**Materials provided:**
■ ■ ■ ■
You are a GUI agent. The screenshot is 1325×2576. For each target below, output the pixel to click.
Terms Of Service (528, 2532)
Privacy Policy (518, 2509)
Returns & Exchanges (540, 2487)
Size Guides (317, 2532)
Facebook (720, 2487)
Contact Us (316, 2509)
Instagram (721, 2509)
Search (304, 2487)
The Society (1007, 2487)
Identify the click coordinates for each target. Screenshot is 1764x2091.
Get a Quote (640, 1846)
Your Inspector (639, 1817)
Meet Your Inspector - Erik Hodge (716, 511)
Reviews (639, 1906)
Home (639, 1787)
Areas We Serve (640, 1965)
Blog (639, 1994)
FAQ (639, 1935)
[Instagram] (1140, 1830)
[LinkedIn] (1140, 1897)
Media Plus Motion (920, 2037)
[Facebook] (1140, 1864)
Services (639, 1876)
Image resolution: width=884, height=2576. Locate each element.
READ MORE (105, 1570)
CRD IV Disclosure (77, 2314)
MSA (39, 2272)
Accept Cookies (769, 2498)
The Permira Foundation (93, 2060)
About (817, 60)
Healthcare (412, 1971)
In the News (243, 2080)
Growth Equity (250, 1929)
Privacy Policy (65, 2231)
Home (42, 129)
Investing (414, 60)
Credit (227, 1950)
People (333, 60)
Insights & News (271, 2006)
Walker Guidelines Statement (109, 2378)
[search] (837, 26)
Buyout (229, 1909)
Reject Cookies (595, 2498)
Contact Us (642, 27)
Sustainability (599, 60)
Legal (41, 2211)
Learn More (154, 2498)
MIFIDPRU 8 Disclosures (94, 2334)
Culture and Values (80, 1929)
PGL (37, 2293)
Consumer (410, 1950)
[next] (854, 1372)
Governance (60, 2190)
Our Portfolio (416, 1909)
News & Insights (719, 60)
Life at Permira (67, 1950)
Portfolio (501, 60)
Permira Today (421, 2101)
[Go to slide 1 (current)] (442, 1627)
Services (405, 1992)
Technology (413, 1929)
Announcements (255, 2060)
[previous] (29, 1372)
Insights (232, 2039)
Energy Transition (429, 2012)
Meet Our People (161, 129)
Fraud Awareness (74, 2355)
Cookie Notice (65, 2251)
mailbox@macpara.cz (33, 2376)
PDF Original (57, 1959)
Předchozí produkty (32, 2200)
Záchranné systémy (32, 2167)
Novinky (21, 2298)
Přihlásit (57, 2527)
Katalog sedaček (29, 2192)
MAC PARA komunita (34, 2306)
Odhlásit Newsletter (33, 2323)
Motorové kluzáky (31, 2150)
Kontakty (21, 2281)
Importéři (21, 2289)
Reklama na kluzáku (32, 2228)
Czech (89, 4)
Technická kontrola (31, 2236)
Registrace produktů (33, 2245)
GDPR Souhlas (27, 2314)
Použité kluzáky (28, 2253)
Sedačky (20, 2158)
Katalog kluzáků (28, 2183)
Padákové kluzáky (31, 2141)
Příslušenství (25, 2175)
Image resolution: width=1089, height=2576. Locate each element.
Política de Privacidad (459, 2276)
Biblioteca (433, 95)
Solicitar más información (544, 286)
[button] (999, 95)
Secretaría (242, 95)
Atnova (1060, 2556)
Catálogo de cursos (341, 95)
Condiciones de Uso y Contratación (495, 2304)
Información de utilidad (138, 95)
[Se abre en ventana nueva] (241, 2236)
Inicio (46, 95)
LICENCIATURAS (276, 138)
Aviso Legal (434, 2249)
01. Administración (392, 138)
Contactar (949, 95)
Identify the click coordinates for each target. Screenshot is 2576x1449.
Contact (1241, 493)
■ ■ ■ ■
**Problem to solve:**
Each record above is to be given again without any change to its wording.

**Result:**
You are a GUI agent. The screenshot is 1325×2576. For each target below, output the pixel to click.
Terms Of Service (528, 2532)
Privacy Policy (518, 2509)
Returns & Exchanges (540, 2487)
Size Guides (317, 2532)
Facebook (720, 2487)
Contact Us (316, 2509)
Instagram (721, 2509)
Search (304, 2487)
The Society (1007, 2487)
Identify the click coordinates for each target. Screenshot is 1764x2091.
Get a Quote (640, 1846)
Your Inspector (639, 1817)
Meet Your Inspector - Erik Hodge (716, 511)
Reviews (639, 1906)
Home (639, 1787)
Areas We Serve (640, 1965)
Blog (639, 1994)
FAQ (639, 1935)
[Instagram] (1140, 1830)
[LinkedIn] (1140, 1897)
Media Plus Motion (920, 2037)
[Facebook] (1140, 1864)
Services (639, 1876)
Image resolution: width=884, height=2576. Locate each element.
READ MORE (105, 1570)
CRD IV Disclosure (77, 2314)
MSA (39, 2272)
Accept Cookies (769, 2498)
The Permira Foundation (93, 2060)
About (817, 60)
Healthcare (412, 1971)
In the News (243, 2080)
Growth Equity (250, 1929)
Privacy Policy (65, 2231)
Home (42, 129)
Investing (414, 60)
Credit (227, 1950)
People (333, 60)
Insights & News (271, 2006)
Walker Guidelines Statement (109, 2378)
[search] (837, 26)
Buyout (229, 1909)
Reject Cookies (595, 2498)
Contact Us (642, 27)
Sustainability (599, 60)
Legal (41, 2211)
Learn More (154, 2498)
MIFIDPRU 8 Disclosures (94, 2334)
Culture and Values (80, 1929)
PGL (37, 2293)
Consumer (410, 1950)
[next] (854, 1372)
Governance (60, 2190)
Our Portfolio (416, 1909)
News & Insights (719, 60)
Life at Permira (67, 1950)
Portfolio (501, 60)
Permira Today (421, 2101)
[Go to slide 1 (current)] (442, 1627)
Services (405, 1992)
Technology (413, 1929)
Announcements (255, 2060)
[previous] (29, 1372)
Insights (232, 2039)
Energy Transition (429, 2012)
Meet Our People (161, 129)
Fraud Awareness (74, 2355)
Cookie Notice (65, 2251)
mailbox@macpara.cz (33, 2376)
PDF Original (57, 1959)
Předchozí produkty (32, 2200)
Záchranné systémy (32, 2167)
Novinky (21, 2298)
Přihlásit (57, 2527)
Katalog sedaček (29, 2192)
MAC PARA komunita (34, 2306)
Odhlásit Newsletter (33, 2323)
Motorové kluzáky (31, 2150)
Kontakty (21, 2281)
Importéři (21, 2289)
Reklama na kluzáku (32, 2228)
Czech (89, 4)
Technická kontrola (31, 2236)
Registrace produktů (33, 2245)
GDPR Souhlas (27, 2314)
Použité kluzáky (28, 2253)
Sedačky (20, 2158)
Katalog kluzáků (28, 2183)
Padákové kluzáky (31, 2141)
Příslušenství (25, 2175)
Image resolution: width=1089, height=2576. Locate each element.
Política de Privacidad (459, 2276)
Biblioteca (433, 95)
Solicitar más información (544, 286)
[button] (999, 95)
Secretaría (242, 95)
Atnova (1060, 2556)
Catálogo de cursos (341, 95)
Condiciones de Uso y Contratación (495, 2304)
Información de utilidad (138, 95)
[Se abre en ventana nueva] (241, 2236)
Inicio (46, 95)
LICENCIATURAS (276, 138)
Aviso Legal (434, 2249)
01. Administración (392, 138)
Contactar (949, 95)
Identify the click coordinates for each target. Screenshot is 2576x1449.
Contact (1241, 493)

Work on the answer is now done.